Records to use:
━━━━━━━━━━━━━━━━━━━━━━━━━━━━━━
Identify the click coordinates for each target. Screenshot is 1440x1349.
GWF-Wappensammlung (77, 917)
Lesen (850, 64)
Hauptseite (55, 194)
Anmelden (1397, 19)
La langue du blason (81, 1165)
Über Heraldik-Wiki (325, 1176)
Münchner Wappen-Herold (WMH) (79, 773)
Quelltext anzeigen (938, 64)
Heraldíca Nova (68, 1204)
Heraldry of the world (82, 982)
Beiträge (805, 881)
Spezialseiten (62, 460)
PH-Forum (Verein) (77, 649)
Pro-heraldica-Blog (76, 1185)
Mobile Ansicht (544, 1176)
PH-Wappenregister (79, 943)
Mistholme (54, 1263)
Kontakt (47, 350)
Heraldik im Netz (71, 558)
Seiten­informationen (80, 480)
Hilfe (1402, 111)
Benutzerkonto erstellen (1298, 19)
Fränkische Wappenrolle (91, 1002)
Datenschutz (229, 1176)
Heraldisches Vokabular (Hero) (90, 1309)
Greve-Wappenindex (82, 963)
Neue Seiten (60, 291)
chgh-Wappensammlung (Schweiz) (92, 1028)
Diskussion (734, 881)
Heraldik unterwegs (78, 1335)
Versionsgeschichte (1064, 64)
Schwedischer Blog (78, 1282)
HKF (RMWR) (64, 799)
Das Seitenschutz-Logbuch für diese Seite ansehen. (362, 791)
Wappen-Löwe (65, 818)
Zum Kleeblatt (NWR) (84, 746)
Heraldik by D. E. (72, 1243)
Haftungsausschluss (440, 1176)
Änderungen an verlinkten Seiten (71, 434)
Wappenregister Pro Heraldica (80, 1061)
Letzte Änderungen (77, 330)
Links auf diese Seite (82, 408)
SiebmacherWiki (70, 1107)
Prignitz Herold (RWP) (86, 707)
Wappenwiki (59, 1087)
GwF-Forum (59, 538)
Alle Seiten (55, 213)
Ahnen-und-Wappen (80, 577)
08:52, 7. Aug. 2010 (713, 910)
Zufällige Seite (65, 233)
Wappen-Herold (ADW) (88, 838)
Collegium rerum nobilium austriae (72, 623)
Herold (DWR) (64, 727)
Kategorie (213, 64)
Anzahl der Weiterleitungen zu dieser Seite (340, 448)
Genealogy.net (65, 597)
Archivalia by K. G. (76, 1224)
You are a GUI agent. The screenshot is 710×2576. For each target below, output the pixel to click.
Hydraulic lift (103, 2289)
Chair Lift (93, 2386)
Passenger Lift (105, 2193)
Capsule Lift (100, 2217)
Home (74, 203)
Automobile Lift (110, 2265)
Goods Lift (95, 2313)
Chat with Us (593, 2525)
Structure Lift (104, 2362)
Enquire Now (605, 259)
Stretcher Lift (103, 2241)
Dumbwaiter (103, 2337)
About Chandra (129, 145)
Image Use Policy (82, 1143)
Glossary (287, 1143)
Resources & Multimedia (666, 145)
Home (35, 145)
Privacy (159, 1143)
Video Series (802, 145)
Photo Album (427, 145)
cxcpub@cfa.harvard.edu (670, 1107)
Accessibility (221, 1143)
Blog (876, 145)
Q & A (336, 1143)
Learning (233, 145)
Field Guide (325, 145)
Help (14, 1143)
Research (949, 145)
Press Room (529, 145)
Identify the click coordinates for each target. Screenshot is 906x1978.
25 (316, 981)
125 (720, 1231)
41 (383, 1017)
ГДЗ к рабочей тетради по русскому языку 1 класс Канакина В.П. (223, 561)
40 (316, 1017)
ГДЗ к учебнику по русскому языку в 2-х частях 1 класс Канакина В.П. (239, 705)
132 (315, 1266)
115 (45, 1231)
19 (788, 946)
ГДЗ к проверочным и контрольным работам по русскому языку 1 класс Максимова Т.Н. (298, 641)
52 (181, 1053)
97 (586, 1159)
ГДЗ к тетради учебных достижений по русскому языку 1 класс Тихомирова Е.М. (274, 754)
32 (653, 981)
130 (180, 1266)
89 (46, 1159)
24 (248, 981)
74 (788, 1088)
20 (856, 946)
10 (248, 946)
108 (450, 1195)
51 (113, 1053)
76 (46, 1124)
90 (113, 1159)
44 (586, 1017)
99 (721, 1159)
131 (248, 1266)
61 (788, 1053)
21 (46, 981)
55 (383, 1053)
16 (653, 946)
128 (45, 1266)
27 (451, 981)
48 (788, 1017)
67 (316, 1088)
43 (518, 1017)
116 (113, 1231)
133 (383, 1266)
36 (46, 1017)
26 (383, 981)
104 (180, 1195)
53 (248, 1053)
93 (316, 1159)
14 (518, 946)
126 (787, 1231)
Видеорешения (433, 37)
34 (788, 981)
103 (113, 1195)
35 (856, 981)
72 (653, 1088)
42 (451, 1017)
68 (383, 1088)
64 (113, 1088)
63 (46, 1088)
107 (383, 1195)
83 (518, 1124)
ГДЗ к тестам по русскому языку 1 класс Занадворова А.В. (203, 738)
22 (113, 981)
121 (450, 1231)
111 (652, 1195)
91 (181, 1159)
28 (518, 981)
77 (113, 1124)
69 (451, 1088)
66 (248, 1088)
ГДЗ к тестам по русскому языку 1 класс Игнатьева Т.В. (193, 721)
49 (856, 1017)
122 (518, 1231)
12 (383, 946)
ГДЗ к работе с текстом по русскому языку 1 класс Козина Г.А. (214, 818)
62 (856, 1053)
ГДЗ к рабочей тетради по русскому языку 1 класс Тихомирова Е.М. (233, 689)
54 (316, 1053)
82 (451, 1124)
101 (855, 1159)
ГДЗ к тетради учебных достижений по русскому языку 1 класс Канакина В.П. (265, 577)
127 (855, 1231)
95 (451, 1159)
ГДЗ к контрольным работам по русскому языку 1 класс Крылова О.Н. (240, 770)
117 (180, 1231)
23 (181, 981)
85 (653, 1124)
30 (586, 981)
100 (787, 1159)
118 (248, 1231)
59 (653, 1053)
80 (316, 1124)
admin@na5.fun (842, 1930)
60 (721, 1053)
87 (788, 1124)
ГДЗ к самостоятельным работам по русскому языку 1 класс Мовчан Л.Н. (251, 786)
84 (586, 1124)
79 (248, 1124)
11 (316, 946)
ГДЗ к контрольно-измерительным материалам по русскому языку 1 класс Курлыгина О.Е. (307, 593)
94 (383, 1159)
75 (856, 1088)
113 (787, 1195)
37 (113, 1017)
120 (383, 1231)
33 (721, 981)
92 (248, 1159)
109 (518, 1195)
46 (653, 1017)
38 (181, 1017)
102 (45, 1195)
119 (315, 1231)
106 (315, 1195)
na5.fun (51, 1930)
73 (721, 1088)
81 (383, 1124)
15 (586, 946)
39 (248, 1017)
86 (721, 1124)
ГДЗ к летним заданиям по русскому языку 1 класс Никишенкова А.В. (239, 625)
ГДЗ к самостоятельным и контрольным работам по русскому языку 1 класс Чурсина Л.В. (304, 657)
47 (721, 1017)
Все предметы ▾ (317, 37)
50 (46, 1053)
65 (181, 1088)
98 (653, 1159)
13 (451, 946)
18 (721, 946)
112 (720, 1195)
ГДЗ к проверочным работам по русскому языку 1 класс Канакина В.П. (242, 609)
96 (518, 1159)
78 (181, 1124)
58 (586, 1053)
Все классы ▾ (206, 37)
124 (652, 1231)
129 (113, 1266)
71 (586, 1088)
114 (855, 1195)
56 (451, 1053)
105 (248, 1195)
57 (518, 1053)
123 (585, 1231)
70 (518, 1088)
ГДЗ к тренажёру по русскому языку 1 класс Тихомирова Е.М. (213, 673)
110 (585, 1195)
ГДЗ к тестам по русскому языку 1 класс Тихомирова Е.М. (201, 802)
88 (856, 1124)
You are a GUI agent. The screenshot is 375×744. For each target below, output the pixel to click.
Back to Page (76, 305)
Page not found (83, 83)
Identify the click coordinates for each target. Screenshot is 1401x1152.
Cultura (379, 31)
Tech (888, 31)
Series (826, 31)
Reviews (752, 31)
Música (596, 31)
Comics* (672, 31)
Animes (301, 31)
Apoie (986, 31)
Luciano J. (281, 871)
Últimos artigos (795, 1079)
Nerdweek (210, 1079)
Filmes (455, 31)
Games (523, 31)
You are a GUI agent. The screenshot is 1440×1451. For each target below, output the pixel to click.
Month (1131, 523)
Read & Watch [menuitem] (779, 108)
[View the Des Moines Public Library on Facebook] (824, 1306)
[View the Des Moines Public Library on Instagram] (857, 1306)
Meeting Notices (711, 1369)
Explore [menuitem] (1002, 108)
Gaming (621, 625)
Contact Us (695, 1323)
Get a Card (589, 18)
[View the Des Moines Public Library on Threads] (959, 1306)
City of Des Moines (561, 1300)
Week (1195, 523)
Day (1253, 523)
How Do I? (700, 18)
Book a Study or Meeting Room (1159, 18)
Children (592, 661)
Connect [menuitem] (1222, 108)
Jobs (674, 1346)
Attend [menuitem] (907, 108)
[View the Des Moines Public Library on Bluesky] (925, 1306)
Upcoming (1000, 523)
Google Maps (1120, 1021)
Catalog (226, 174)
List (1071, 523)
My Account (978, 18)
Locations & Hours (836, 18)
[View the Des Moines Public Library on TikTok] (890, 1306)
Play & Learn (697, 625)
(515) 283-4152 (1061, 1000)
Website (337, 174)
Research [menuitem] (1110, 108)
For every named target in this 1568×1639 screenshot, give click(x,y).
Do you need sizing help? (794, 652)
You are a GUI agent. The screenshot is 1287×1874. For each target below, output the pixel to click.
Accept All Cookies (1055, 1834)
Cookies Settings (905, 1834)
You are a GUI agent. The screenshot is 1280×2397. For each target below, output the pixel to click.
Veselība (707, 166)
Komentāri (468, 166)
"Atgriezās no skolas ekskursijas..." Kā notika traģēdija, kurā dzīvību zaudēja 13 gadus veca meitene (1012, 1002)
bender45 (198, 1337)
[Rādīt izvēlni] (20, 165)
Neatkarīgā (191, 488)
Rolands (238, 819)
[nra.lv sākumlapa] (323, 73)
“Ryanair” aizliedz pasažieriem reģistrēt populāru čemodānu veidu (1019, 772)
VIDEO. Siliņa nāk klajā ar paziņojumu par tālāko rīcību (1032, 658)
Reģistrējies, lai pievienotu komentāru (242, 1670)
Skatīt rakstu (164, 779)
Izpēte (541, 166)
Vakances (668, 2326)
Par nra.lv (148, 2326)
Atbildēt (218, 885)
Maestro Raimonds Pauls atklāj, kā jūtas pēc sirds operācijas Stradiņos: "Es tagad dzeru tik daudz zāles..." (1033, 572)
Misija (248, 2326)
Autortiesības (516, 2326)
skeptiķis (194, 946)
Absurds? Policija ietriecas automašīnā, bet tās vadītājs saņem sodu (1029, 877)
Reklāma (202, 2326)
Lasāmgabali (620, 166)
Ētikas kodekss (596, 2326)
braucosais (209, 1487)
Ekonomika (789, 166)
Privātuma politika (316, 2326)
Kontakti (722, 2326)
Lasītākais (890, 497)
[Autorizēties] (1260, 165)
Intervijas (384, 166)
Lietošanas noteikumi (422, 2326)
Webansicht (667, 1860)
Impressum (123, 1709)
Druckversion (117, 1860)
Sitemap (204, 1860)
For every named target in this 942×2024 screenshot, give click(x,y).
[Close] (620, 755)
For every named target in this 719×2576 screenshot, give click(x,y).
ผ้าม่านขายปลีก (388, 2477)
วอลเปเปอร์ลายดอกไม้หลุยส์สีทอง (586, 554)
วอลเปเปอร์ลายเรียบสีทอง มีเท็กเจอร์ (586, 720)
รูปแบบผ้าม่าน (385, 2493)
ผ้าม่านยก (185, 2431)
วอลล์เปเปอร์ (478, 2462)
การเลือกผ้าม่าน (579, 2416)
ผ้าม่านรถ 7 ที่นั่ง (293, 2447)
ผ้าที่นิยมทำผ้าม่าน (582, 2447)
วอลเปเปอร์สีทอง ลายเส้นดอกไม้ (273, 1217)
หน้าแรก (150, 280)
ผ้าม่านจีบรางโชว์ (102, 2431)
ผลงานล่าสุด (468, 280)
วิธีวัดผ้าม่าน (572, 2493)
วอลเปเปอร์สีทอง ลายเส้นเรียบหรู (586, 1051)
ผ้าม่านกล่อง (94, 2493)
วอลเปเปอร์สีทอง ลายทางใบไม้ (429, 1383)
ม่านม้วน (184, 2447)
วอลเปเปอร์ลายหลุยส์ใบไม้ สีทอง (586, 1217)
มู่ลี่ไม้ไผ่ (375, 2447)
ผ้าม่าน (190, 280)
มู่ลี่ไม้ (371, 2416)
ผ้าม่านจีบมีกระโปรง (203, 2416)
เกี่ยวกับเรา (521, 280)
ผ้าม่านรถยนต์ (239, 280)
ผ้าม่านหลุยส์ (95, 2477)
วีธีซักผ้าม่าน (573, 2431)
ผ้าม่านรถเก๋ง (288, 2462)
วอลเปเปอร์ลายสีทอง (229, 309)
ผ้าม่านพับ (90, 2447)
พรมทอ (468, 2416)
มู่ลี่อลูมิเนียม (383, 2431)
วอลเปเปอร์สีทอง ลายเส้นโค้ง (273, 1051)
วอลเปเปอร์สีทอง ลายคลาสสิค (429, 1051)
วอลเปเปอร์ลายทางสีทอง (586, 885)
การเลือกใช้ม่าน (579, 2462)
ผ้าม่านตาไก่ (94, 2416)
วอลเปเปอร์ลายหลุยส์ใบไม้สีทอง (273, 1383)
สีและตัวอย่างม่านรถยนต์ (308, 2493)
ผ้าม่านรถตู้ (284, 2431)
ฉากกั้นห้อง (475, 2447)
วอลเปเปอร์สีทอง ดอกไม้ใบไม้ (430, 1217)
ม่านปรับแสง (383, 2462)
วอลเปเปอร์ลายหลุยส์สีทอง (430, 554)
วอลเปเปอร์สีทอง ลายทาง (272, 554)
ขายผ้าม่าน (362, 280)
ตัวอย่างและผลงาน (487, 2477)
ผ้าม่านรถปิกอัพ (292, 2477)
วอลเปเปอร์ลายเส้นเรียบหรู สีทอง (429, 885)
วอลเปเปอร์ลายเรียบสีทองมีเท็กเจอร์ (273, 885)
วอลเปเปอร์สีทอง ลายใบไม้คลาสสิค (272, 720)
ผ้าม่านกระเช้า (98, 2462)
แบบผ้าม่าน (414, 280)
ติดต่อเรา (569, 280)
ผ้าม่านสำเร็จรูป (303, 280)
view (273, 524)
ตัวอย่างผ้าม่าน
━━━━━━━━━━━━━━━━━━━━━━━━━━━━━━
Work instructions: Convert the items from the start through the line that contains "Über Heraldik-Wiki (325, 1176)", inclusive, into a numbered list, omitting any blank lines.

Solution to the exercise:
1. Identify the click coordinates for each target. Screenshot is 1440x1349.
2. GWF-Wappensammlung (77, 917)
3. Lesen (850, 64)
4. Hauptseite (55, 194)
5. Anmelden (1397, 19)
6. La langue du blason (81, 1165)
7. Über Heraldik-Wiki (325, 1176)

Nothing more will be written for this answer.